By Joshua Benton
The Wilmer-Hutchins school district may not have the money to pay its bills this summer, but teachers want to ensure their paychecks are secure.
A teachers group filed suit Monday against the district and a bank to ensure that teachers will be first in line if the district’s financial assets are liquidated.
“We have no intention of letting anyone deny teachers one-third of their annual salary for this school year and making them and their families suffer as a result,” said Joe Tave, president of the Wilmer-Hutchins Education Association.
Wilmer-Hutchins is, once again, teetering on the edge of financial crisis. Twice this school year it has been unable to pay its employees on time. The district will need more than $2 million to meet its payroll obligations between now and the end of the summer, and state funds to the district are nearly dried up.
In addition, the district doesn’t have money to repay a $2.8 million loan to Wells Fargo, and the bank has filed suit to recover the funds.
The suit seeks a judgment declaring that the teachers’ right to their salaries supersedes Wells Fargo’s right to its loan – meaning that the bank could not recover any funds until teachers are all paid. Teachers work on a 10-month contract but are paid their salary over 12 months.
The suit was filed by the Texas State Teachers Association, one of the four main state teacher groups.

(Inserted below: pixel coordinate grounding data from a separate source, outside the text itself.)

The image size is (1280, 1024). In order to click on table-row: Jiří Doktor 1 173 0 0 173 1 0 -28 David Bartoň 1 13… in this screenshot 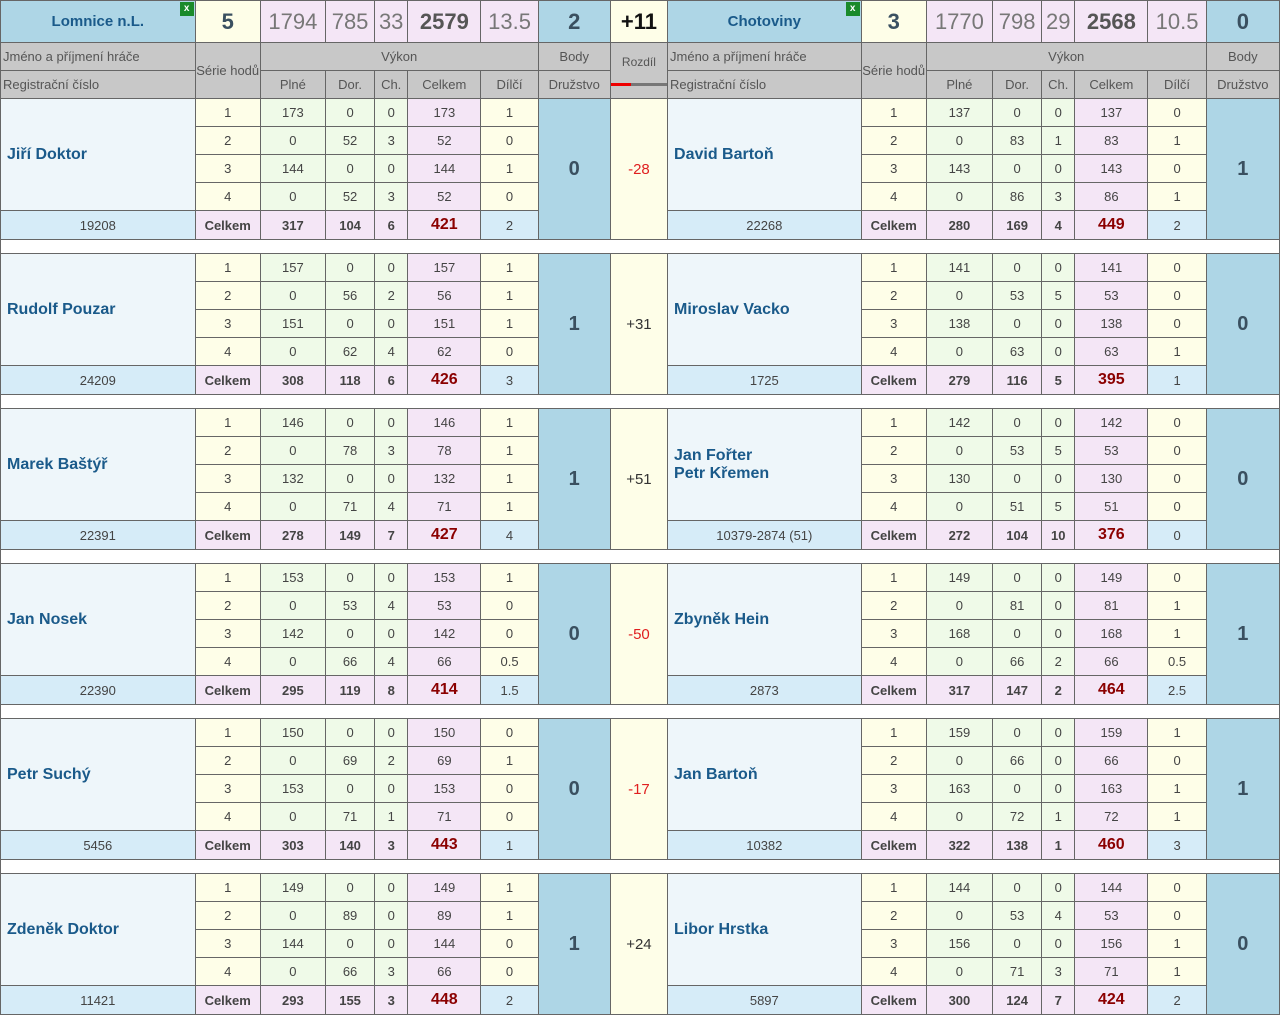, I will do `click(640, 169)`.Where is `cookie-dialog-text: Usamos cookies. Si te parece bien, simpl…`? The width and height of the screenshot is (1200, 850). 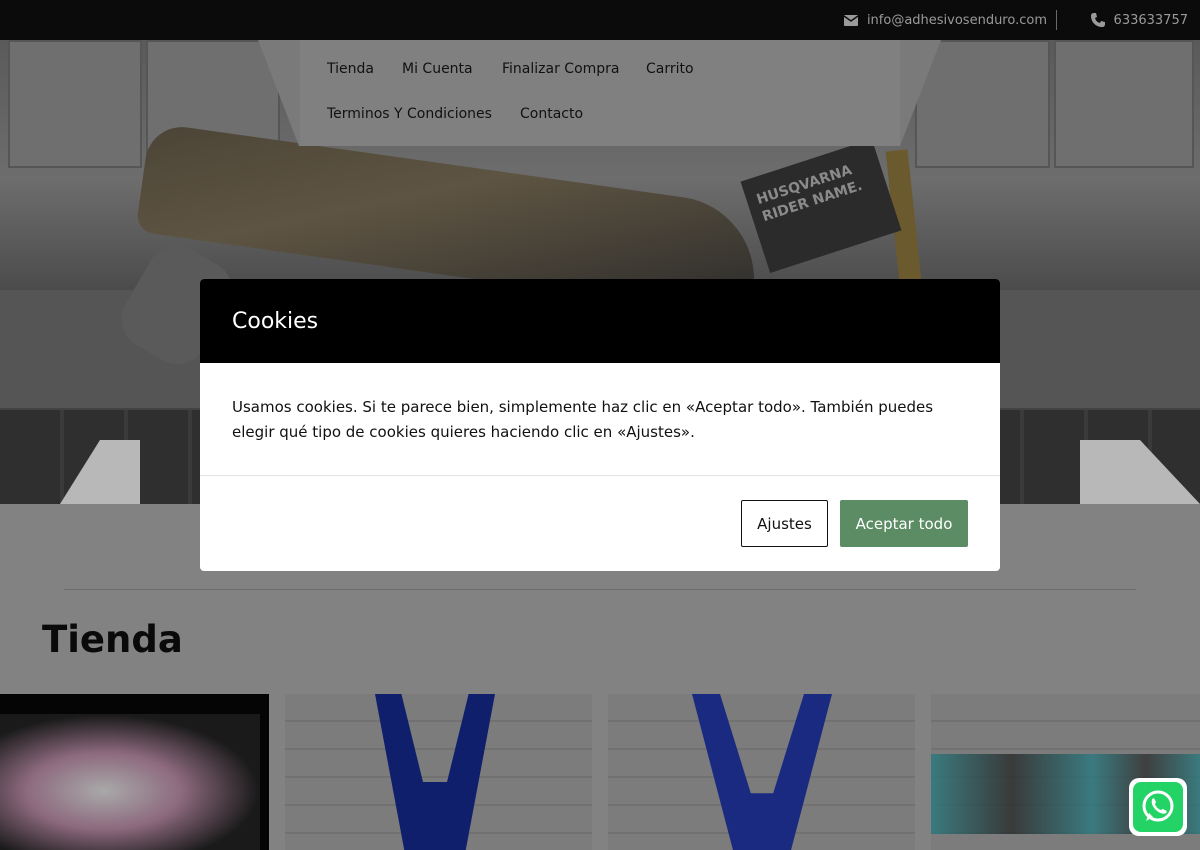
cookie-dialog-text: Usamos cookies. Si te parece bien, simpl… is located at coordinates (583, 420). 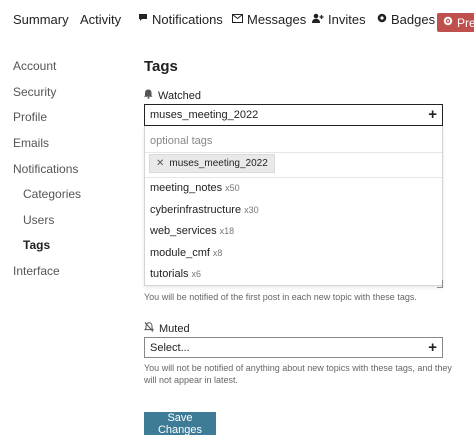 What do you see at coordinates (414, 20) in the screenshot?
I see `tab-label: Badges` at bounding box center [414, 20].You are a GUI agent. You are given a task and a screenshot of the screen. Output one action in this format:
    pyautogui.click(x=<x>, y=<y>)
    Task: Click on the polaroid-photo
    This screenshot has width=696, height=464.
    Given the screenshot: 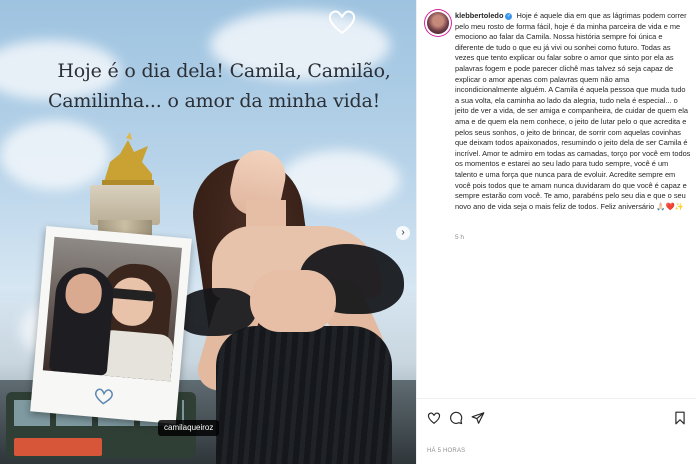 What is the action you would take?
    pyautogui.click(x=111, y=325)
    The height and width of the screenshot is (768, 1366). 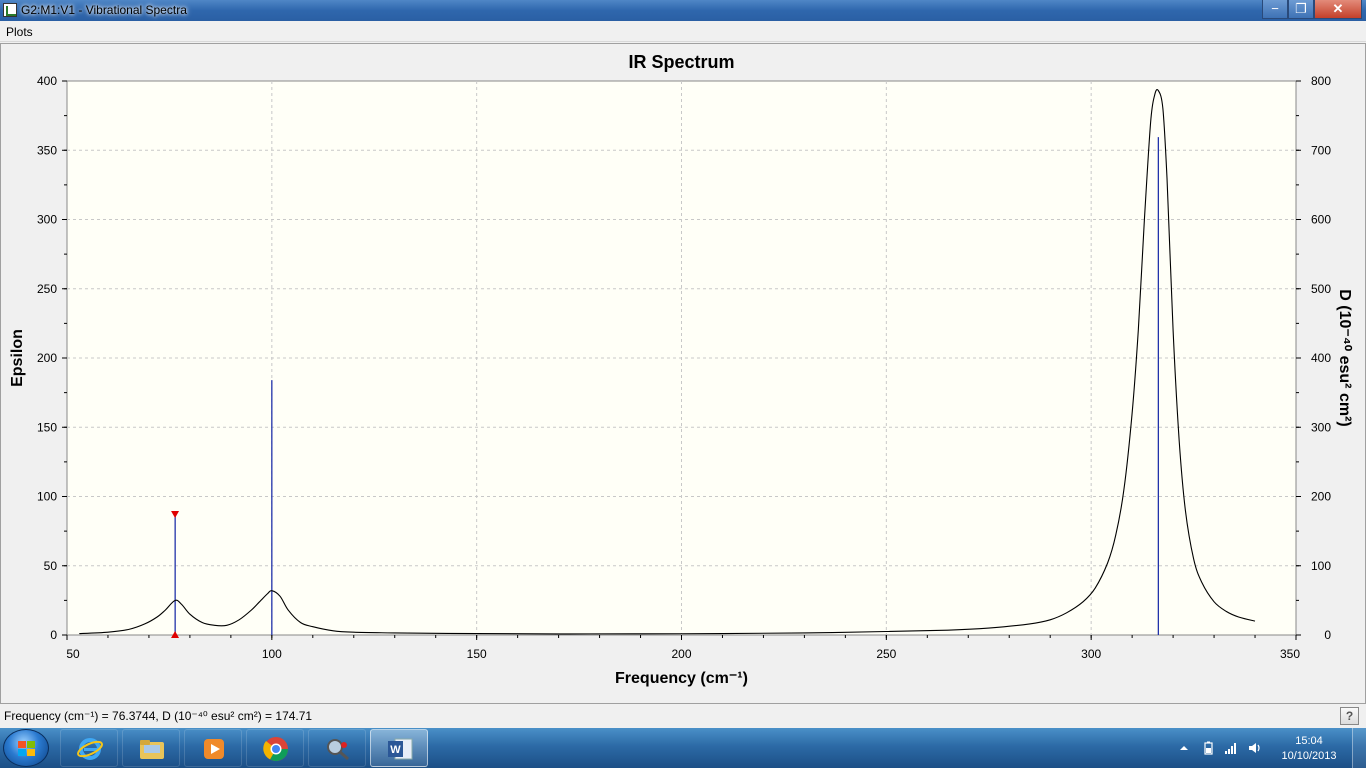 I want to click on show-desktop-button, so click(x=1359, y=748).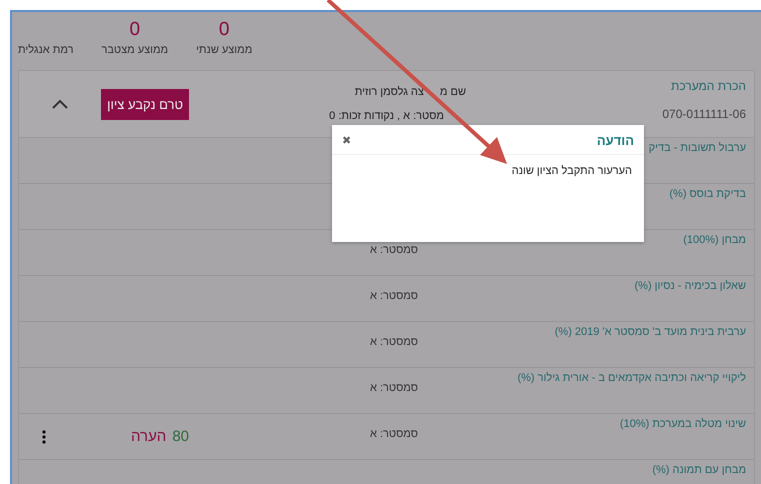  What do you see at coordinates (704, 114) in the screenshot?
I see `course-code: 070-0111111-06` at bounding box center [704, 114].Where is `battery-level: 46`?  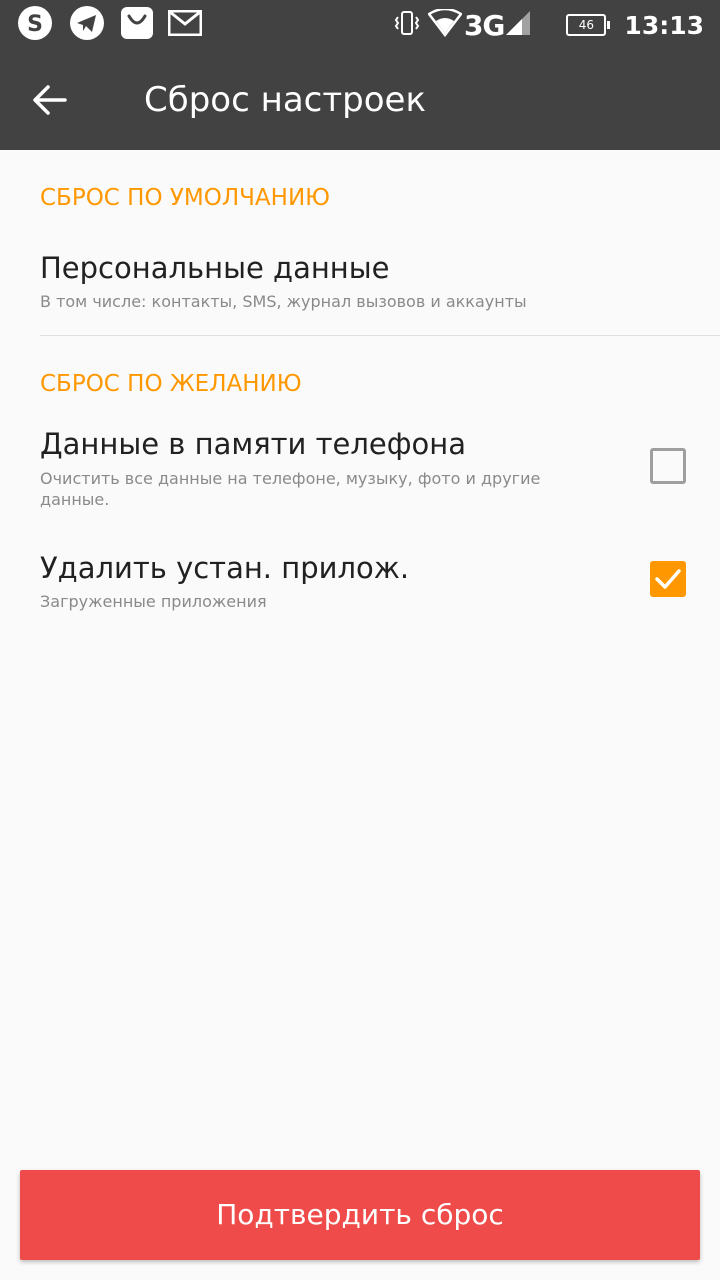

Spokesman Richard Kouri said that the suit technically only seeks to ensure paychecks for TSTA members in the district but that as a practical matter, any judgment in its favor would apply to other district employees.
Wilmer-Hutchins was recently taken over by a board of state managers, which is considering shutting down the district entirely. Following corruption allegations in the district, residents recently voted to reduce the district’s budget by 40 percent.